Feita a escolha, o pacifismo tem muitos meios de se expressar. Na ação institucional de quem tem alguma função pública, na ação policial–e até na desobediência civil dos movimentos sociais, a escolha de meios pacíficos é sempre possível, mesmo que difícil.
Lembro quando tomamos essa decisão, há muitos anos, no movimento liderado por Chico Mendes. Quase todo mês velávamos um companheiro assassinado –índios, seringueiros, agricultores e moradores dos bairros pobres das cidades. Fomos estimulados a portar armas, iniciar uma guerrilha, retrucar com violência. Tomamos outro caminho.

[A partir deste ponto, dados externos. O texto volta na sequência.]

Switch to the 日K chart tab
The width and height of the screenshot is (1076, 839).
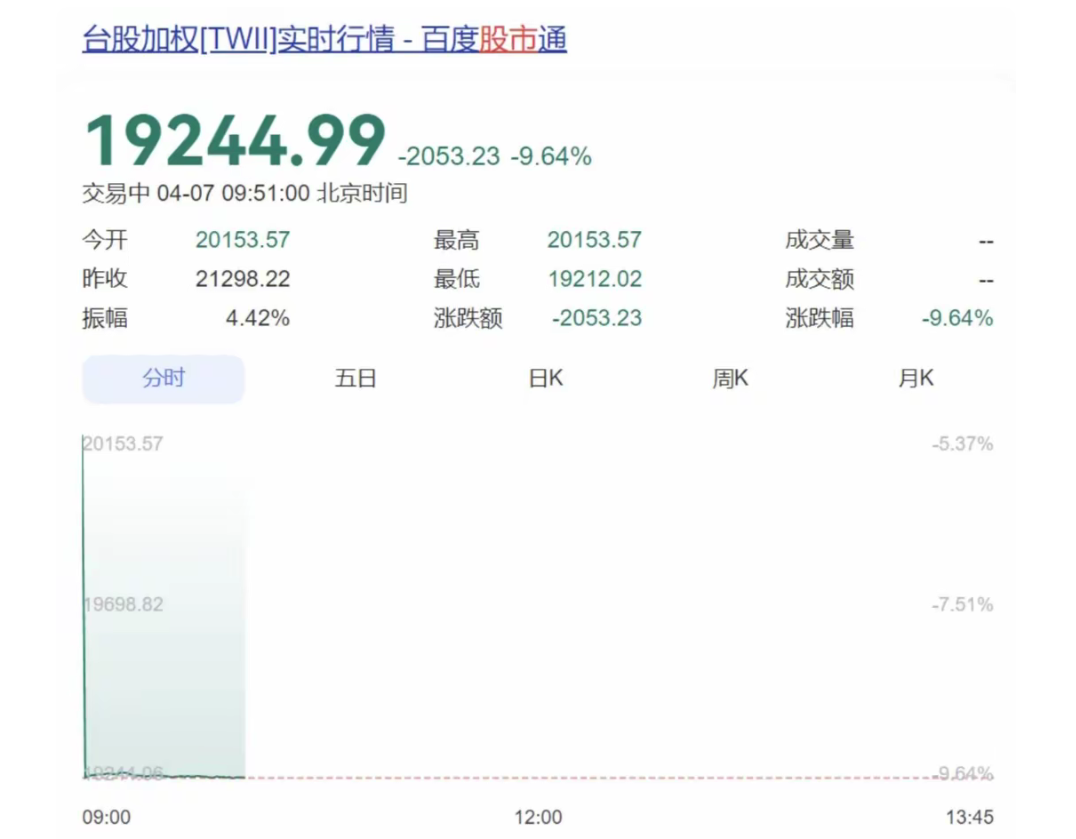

O movimento seringueiro criou o "empate", às vezes com a participação de mulheres e crianças, colocando-se entre os serradores e as árvores, sob a mira de jagunços. Uma vez a polícia veio nos retirar, ficamos parados e cantamos o hino nacional. Perdemos todas as batalhas; em paz, ganhamos a guerra.
Chico foi morto, mas venceu. Se tivesse aderido às armas, não organizaria as comunidades, não fundaria escolas nem cooperativas. Morreria, talvez num tiroteio, mas sua morte não seria lamentada, suas ideias não se disseminariam nem teriam resultado.
Na violência, todos perdem. O fazendeiro que arma jagunços para expulsar índios, o policial que espanca presos, o jornalista que divulga preconceitos, o religioso que estimula a intolerância, o parlamentar que cria leis contra o povo, todos pensam que estão avançando, mas promovem o retrocesso. Dura pouco seu ganho de poder, dinheiro, voto e audiência. Mas dura muito, e fica de herança para seus filhos, a sociedade autoritária e violenta que ajudaram a criar.
Vivemos numa democracia superficial, debatemo-nos com o entulho gerado nos anos de ditadura. Gritos de guerra animam avanços de uma facção contra a outra, tendo o atraso como resultado geral. Os ganhos de uns levam à derrota de todos. A caracterização do adversário como inimigo resulta em guerra.
Podemos mudar. Cada um de nós pode fazer a escolha por uma democracia profunda, assentada no respeito pelo outro, qualquer outro. Podemos ser militantes da paz, nosso caminho e nosso alimento. E a teremos em casa, no trabalho e nas ruas; na maleta, na mochila, na mente, no coração.